What to work on:
Your reply should consist of one number: how many lines below contain "Unternehmen".

** Opening Task material block **

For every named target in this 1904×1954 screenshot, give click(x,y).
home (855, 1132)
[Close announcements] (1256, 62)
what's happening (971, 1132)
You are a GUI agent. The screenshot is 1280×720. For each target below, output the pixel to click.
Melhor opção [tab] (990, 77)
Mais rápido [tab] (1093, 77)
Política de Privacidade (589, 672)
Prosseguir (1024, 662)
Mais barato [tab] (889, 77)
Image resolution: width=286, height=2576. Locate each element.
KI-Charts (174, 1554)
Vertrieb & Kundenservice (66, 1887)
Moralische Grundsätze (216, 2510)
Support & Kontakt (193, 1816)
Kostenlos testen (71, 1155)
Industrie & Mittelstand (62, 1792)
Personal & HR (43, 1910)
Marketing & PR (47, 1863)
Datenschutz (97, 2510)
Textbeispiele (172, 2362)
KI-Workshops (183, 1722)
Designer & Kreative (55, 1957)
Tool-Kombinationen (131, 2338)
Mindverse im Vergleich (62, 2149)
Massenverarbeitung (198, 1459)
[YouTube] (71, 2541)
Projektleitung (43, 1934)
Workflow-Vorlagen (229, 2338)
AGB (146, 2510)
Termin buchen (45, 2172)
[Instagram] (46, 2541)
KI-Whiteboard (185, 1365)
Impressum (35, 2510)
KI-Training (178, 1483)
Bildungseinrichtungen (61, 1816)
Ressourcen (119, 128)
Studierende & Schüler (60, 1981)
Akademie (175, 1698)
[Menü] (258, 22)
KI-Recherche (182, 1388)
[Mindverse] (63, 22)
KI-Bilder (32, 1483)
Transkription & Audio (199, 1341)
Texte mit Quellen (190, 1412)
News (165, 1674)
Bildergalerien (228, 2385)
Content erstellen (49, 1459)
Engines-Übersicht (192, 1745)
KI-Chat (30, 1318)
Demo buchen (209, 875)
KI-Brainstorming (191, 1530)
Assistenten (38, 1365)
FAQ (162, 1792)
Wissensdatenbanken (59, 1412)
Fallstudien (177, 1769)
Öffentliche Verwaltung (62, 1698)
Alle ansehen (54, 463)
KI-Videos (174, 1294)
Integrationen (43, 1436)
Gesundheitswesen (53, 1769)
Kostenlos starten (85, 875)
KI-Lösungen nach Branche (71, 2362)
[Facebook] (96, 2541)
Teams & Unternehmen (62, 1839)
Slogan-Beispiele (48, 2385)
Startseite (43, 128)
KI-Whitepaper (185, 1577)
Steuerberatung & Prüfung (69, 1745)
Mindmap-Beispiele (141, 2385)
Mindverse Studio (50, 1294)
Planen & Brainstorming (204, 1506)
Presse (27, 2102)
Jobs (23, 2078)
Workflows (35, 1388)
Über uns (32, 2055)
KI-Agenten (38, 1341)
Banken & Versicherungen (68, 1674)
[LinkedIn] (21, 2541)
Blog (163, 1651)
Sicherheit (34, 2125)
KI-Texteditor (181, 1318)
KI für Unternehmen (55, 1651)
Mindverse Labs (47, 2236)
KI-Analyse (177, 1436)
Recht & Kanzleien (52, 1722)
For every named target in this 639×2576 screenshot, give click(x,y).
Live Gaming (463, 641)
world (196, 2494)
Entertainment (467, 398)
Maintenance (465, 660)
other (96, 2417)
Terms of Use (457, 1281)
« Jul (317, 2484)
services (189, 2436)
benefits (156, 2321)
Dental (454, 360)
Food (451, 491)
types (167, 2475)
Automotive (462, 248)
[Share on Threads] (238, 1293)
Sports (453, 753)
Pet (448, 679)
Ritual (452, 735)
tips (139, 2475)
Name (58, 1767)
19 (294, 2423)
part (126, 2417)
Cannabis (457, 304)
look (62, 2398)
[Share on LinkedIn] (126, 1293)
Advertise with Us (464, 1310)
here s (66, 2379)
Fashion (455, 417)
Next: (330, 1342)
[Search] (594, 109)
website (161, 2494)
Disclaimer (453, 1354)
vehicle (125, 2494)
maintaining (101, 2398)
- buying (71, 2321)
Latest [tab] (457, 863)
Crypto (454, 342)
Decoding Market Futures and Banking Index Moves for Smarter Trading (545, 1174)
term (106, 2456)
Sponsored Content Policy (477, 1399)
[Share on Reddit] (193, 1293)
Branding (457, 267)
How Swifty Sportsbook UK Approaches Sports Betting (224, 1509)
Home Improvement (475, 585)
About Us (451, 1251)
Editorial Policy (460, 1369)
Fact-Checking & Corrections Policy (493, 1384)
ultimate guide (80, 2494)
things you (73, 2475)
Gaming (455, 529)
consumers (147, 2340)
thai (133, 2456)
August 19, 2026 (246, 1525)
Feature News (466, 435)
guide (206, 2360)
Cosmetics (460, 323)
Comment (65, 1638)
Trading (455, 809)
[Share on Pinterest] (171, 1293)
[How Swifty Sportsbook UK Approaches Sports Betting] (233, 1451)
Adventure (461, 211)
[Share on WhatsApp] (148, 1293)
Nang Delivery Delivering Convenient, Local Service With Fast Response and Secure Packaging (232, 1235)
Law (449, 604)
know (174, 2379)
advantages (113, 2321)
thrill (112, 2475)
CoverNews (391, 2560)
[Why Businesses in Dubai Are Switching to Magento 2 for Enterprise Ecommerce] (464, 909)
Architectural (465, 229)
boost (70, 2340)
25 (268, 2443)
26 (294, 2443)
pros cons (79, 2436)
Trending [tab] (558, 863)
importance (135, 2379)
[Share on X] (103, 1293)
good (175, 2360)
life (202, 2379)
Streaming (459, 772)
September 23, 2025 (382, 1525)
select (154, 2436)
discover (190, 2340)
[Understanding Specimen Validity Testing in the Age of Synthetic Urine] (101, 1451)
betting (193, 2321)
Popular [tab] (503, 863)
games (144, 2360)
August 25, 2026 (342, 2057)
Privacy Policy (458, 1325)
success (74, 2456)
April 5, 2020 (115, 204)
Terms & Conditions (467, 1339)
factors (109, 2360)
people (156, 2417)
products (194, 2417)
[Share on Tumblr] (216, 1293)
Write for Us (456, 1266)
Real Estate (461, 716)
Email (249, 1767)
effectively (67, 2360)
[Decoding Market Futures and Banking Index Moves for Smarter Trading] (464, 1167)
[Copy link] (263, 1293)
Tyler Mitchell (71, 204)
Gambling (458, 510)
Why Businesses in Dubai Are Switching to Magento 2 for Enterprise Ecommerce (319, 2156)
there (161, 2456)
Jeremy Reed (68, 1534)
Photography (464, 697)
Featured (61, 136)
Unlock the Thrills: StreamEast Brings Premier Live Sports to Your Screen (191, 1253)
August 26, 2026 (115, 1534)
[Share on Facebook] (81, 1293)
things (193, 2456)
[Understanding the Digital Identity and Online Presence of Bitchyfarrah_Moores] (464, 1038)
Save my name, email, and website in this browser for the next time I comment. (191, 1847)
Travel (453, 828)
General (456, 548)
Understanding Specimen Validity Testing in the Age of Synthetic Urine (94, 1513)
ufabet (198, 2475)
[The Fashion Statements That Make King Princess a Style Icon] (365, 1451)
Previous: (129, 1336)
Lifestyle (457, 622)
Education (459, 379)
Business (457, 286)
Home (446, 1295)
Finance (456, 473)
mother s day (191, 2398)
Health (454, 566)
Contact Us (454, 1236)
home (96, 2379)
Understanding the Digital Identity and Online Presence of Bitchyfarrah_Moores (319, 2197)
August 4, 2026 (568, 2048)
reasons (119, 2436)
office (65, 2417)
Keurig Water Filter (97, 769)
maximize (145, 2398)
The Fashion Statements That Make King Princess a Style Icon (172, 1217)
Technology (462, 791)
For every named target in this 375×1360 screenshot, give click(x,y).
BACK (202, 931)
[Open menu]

** Closing Task material block **

Finished exercise:
2